1905 Elisabet Ney Born: Munster, Germany 1833 Died: Austin, Texas 1907 marble 73 3/4 x 25 3/4 x 29 1/2 in. (187.2 x 65.4 x 75.0 cm.) Smithsonian American Art Museum Gift of Edmund Montgomery and Ella D. Dibrell, Trustee 1998.79 Smithsonian American Art Museum
Luce Foundation Center, 3rd Floor, W310

Luce Center Quote

"Out, damned spot! out, I say! Here’s the smell of the blood still: all the perfumes of Arabia will not sweeten this little hand. Oh! oh! oh!" Lady Macbeth, Macbeth (1606)

Luce Center Label

Elisabet Ney's Lady Macbeth is both a dramatic portrayal of a famous Shakespearean character and a self-portrait.

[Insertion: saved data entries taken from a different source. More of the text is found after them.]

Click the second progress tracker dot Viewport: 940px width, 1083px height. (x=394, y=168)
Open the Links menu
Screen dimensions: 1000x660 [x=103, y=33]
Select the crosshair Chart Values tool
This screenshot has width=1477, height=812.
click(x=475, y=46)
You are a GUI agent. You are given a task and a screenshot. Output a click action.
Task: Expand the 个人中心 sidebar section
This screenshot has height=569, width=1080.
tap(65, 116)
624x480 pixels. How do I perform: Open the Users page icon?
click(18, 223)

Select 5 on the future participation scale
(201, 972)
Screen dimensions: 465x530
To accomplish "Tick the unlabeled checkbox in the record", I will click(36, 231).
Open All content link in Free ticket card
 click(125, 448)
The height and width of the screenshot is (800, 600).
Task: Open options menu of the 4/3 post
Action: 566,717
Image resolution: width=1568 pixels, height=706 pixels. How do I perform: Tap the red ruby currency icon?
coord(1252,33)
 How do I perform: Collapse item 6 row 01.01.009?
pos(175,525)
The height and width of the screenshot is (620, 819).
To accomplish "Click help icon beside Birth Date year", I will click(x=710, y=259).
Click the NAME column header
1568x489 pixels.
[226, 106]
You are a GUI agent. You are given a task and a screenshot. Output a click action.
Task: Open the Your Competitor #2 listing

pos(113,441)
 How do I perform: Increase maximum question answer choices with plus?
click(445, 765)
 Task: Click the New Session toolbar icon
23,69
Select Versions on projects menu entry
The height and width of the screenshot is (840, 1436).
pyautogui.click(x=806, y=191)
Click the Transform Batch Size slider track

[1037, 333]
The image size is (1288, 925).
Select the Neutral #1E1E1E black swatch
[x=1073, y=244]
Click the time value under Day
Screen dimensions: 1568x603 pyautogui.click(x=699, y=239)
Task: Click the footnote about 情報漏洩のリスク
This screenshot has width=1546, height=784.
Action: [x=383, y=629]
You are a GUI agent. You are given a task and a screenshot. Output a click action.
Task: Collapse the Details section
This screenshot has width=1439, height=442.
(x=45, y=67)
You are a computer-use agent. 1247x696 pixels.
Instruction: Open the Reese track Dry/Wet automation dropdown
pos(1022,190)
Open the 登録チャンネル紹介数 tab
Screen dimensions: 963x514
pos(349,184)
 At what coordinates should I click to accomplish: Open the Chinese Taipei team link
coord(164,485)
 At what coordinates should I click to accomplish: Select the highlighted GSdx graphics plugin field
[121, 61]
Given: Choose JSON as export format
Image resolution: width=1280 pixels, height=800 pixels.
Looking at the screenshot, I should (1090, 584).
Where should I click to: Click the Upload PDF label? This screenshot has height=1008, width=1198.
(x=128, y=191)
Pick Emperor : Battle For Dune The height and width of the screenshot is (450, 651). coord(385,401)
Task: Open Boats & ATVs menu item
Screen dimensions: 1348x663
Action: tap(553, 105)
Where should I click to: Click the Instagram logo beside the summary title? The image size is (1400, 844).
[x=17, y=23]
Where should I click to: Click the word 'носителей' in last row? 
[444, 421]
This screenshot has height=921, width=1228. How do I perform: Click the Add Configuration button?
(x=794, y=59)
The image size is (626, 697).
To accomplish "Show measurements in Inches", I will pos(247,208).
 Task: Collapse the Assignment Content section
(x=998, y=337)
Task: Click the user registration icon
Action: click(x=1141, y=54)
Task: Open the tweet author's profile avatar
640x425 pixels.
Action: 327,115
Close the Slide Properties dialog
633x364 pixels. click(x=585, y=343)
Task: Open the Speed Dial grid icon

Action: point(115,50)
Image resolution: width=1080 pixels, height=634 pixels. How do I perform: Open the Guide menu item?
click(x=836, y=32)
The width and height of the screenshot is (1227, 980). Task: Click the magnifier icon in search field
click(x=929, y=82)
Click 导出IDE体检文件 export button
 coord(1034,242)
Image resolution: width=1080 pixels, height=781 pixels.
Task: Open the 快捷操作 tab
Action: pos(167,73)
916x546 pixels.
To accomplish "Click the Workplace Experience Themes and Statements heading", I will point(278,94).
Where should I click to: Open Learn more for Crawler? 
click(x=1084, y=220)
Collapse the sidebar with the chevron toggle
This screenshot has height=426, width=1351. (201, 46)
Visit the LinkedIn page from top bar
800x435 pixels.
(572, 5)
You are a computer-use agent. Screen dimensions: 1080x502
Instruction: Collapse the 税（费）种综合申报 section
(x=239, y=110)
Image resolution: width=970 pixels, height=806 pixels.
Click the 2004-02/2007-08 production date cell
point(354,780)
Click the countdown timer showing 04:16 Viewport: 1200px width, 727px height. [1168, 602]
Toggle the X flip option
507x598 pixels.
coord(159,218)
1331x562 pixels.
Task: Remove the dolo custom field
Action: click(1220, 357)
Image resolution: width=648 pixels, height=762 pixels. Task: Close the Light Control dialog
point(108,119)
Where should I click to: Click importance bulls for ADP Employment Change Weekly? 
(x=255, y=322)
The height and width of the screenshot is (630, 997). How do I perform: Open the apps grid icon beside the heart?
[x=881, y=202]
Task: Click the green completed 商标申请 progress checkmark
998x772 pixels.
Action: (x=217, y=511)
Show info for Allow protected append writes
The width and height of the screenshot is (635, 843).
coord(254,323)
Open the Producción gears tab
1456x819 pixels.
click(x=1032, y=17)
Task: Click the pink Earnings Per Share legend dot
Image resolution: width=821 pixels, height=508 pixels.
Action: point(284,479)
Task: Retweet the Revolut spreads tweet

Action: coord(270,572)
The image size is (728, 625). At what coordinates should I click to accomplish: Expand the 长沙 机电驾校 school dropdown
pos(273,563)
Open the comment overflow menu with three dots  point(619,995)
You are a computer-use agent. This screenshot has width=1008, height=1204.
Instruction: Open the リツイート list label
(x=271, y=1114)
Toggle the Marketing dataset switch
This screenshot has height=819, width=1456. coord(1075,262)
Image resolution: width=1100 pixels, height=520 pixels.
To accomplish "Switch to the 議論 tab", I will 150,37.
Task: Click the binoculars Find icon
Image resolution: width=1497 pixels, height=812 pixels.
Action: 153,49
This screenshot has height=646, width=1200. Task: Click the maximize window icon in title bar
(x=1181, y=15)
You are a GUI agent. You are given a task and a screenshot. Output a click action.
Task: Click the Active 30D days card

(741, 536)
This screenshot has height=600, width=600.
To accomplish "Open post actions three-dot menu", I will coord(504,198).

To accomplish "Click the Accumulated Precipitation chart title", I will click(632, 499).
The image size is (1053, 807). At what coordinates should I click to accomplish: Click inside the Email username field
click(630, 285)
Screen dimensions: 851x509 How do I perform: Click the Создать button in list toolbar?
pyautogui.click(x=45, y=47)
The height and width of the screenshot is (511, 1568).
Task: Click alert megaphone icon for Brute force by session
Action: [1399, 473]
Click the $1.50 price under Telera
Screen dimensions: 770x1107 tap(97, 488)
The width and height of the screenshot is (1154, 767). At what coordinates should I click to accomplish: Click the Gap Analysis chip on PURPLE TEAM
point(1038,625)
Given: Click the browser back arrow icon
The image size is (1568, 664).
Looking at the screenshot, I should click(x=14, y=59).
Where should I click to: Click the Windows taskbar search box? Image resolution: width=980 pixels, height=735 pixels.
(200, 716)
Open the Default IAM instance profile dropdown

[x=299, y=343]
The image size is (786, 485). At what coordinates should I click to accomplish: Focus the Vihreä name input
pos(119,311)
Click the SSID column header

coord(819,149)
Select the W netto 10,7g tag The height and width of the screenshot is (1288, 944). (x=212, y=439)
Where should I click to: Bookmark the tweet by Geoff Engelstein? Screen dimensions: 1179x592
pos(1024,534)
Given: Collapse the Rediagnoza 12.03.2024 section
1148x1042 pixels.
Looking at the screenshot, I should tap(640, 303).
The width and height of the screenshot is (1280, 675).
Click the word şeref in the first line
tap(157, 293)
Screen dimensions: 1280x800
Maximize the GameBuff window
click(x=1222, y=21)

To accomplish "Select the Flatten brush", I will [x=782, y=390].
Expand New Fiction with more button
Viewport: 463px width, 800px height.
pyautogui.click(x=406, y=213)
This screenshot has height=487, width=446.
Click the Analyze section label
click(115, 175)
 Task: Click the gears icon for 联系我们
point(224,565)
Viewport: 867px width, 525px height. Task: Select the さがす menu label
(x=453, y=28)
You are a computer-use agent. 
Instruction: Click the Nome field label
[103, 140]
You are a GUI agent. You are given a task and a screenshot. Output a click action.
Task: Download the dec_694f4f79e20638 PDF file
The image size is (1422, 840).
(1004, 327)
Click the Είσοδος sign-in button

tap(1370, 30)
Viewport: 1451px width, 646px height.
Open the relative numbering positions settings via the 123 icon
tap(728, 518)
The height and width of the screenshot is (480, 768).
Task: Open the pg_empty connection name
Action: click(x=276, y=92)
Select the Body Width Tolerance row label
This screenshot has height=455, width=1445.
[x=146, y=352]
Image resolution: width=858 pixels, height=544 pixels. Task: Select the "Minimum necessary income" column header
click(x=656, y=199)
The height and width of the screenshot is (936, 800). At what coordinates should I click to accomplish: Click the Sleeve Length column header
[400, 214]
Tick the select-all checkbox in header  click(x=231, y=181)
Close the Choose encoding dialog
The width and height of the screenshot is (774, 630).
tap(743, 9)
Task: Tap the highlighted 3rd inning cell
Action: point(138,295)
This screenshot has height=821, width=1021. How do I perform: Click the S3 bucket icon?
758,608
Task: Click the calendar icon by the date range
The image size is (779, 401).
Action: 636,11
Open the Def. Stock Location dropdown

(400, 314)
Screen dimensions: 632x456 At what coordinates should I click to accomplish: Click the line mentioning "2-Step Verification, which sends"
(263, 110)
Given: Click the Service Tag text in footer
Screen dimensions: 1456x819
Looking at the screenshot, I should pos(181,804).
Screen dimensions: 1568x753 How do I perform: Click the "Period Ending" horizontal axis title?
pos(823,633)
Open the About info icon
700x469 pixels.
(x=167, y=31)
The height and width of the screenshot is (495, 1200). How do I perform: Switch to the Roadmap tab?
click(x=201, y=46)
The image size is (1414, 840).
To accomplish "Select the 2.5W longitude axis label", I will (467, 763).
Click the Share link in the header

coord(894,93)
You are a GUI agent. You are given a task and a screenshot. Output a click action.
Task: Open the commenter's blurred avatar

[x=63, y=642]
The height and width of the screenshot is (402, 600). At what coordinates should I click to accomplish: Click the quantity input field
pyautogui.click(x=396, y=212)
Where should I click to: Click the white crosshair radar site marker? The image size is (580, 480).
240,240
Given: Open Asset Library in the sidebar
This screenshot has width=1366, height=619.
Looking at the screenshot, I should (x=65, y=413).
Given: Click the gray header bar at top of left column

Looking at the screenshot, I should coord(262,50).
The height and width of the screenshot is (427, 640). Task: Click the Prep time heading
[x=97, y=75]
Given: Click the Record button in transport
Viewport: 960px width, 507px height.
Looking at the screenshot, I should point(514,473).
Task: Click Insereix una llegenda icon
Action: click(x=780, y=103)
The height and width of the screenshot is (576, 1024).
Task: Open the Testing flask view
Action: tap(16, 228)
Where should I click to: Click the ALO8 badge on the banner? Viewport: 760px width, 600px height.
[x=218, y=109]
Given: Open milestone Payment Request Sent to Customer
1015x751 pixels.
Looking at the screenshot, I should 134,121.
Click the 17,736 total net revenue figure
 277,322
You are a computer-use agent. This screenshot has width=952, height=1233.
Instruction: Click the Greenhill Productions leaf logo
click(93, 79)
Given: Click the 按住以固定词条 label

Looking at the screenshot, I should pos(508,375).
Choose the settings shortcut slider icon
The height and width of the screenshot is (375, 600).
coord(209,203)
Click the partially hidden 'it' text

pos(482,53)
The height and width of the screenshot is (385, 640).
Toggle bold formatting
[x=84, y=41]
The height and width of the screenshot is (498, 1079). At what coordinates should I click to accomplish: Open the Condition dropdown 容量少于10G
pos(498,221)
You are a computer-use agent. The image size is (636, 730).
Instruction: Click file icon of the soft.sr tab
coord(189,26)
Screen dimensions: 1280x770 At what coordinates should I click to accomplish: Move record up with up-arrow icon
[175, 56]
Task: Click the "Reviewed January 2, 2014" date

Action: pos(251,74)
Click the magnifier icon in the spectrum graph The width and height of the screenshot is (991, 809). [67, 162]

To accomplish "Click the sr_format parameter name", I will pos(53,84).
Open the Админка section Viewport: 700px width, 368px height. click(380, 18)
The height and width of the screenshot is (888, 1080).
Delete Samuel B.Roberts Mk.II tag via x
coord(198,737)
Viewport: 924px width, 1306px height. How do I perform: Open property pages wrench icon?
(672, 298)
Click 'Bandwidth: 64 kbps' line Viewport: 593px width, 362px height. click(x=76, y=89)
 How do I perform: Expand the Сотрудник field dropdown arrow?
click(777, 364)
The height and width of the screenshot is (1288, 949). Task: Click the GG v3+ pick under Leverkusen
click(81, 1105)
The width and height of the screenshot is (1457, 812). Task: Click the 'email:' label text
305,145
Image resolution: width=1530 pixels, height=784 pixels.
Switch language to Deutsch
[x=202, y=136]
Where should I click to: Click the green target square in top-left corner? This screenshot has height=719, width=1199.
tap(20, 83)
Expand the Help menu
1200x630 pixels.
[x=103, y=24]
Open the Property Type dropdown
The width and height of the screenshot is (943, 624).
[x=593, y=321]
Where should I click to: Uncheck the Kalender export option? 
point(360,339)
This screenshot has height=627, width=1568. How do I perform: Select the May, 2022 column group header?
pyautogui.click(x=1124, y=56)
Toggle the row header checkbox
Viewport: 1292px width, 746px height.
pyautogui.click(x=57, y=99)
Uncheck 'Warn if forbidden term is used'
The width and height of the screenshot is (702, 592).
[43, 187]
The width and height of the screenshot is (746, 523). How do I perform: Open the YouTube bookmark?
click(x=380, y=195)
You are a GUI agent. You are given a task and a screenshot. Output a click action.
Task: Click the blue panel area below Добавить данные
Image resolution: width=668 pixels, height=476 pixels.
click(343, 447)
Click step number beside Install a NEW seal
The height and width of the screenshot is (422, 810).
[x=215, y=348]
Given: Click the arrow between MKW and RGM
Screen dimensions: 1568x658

This sculpture, completed two years before Ney died, suggests the remorse and guilt the artist felt about her relationship with her estranged son, Lorne. Ney sympathized with Lady Macbeth because they were both strong women who did not submit to the conventions of their times. In act 5, scene 1 of Shakespeare's tragedy the scheming queen is sleepwalking, a tortured soul whose contradictions are represented by the sharp diagonals of her clothes, her deeply furrowed brow, and the strained left arm that reaches across her body. Lady Macbeth dreams that a spot of blood has fallen on her hand, and no matter how many times she washes it, the "damned spot" will not come out. Although hardly the conspirator that Lady Macbeth was, Ney related to her subject's internal conflict. As an adolescent, Lorne had stopped speaking to his mother and had moved out of his parents' home. He felt his mother was too controlling and did not understand him because she made him dress in togas and would not let him play with children his own age. She held herself responsible for the loss of her son and expressed her grief through the sculpture of Lady Macbeth.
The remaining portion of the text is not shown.